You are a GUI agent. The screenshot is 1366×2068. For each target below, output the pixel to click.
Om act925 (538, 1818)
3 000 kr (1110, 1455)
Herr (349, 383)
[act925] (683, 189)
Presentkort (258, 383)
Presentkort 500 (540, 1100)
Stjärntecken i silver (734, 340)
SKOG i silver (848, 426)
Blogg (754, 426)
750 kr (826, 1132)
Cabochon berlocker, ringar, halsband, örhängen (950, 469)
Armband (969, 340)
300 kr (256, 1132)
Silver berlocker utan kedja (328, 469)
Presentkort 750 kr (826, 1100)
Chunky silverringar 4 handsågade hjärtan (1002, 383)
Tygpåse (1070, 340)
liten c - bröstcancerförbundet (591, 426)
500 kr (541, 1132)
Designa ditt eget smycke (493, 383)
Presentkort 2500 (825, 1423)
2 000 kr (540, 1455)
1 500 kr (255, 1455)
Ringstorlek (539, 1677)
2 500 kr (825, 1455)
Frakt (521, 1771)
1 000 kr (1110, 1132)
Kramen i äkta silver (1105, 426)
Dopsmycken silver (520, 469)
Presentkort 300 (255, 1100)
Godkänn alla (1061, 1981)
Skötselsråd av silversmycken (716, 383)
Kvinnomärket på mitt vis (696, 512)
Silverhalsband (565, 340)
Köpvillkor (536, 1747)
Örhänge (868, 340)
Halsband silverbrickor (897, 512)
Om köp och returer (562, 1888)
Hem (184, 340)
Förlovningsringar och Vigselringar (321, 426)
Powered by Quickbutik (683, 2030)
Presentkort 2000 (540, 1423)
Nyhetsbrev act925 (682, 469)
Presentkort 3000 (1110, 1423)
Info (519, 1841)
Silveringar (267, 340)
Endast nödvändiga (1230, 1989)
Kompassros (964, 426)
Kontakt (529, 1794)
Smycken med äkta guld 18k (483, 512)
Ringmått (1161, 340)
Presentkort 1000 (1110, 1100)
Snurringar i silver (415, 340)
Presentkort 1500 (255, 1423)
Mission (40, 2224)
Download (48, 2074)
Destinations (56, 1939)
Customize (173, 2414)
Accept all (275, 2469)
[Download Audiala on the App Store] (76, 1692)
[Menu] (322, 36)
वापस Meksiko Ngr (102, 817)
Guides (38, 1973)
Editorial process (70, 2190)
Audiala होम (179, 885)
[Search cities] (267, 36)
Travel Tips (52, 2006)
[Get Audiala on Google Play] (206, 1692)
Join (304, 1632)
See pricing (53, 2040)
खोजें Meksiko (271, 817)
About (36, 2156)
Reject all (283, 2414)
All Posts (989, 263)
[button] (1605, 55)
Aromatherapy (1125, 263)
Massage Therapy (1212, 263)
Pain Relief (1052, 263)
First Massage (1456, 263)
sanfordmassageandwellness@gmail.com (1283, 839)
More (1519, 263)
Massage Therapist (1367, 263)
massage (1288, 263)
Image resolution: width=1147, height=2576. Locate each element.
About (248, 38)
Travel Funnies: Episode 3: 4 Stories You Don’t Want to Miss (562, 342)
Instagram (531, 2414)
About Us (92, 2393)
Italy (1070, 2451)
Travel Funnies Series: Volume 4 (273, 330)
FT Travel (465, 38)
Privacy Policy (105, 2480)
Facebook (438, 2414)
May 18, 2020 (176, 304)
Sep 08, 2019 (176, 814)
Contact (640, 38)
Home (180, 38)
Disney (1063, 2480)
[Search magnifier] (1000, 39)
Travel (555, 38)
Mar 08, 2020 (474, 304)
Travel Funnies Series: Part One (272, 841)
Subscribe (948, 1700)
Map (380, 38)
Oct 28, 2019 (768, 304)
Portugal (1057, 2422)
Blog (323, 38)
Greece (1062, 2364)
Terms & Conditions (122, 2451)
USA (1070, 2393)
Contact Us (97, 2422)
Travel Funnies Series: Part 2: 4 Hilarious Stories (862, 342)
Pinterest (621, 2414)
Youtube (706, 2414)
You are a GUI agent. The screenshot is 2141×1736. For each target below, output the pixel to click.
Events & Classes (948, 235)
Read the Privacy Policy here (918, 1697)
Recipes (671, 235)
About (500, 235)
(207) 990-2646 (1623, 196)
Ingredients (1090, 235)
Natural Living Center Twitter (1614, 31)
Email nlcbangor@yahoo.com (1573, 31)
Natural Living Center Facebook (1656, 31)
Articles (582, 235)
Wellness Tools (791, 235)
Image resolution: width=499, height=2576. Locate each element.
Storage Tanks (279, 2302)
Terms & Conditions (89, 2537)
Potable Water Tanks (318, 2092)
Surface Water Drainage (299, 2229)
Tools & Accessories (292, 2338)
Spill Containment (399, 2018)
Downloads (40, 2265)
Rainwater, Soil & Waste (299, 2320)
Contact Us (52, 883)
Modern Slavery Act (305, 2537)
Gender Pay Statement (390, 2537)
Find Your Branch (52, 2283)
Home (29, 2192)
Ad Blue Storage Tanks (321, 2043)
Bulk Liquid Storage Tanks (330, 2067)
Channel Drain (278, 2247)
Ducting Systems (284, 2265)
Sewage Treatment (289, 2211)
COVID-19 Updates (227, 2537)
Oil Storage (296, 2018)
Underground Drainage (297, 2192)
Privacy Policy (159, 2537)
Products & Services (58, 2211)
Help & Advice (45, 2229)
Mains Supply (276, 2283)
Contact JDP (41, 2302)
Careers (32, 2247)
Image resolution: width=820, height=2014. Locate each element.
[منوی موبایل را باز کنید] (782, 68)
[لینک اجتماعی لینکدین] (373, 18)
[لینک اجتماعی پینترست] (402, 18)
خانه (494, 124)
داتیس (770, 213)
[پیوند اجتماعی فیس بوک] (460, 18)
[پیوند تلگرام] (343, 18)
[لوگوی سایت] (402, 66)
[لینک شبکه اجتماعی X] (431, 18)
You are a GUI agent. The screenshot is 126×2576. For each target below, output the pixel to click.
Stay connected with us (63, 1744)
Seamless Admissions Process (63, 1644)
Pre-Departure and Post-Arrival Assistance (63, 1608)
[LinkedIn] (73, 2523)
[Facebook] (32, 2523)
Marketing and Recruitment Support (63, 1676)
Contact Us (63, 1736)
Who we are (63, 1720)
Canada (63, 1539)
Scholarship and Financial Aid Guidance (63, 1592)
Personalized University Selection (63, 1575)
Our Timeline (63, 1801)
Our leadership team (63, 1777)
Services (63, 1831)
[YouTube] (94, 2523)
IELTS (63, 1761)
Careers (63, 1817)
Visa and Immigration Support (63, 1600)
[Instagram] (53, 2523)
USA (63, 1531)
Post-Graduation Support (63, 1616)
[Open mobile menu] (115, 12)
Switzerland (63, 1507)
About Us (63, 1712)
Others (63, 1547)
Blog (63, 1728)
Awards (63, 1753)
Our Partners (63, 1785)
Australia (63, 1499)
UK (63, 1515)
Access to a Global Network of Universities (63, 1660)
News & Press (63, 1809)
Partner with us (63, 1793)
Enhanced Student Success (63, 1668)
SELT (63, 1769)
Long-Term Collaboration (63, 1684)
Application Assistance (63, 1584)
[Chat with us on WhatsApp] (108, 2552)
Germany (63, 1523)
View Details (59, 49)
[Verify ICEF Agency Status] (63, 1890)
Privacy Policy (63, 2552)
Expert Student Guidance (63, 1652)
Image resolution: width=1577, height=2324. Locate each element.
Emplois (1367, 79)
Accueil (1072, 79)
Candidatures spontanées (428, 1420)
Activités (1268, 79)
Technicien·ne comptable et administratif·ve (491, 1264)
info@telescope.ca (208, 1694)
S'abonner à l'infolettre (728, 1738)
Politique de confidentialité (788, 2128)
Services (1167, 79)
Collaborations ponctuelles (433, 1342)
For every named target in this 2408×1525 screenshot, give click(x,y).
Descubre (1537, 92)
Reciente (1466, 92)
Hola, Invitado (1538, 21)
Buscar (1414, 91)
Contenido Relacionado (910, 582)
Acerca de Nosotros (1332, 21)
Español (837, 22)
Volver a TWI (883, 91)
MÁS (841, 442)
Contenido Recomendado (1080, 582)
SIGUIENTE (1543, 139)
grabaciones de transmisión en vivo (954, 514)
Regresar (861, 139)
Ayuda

########################################

# TO DO:
Give back, word for word, only the lines above from the line holding "[Facebook] (32, 2523)" to the line holding "Services (63, 1831)", both included.

# SOLUTION TO THIS TASK:
[Facebook] (32, 2523)
Marketing and Recruitment Support (63, 1676)
Contact Us (63, 1736)
Who we are (63, 1720)
Canada (63, 1539)
Scholarship and Financial Aid Guidance (63, 1592)
Personalized University Selection (63, 1575)
Our Timeline (63, 1801)
Our leadership team (63, 1777)
Services (63, 1831)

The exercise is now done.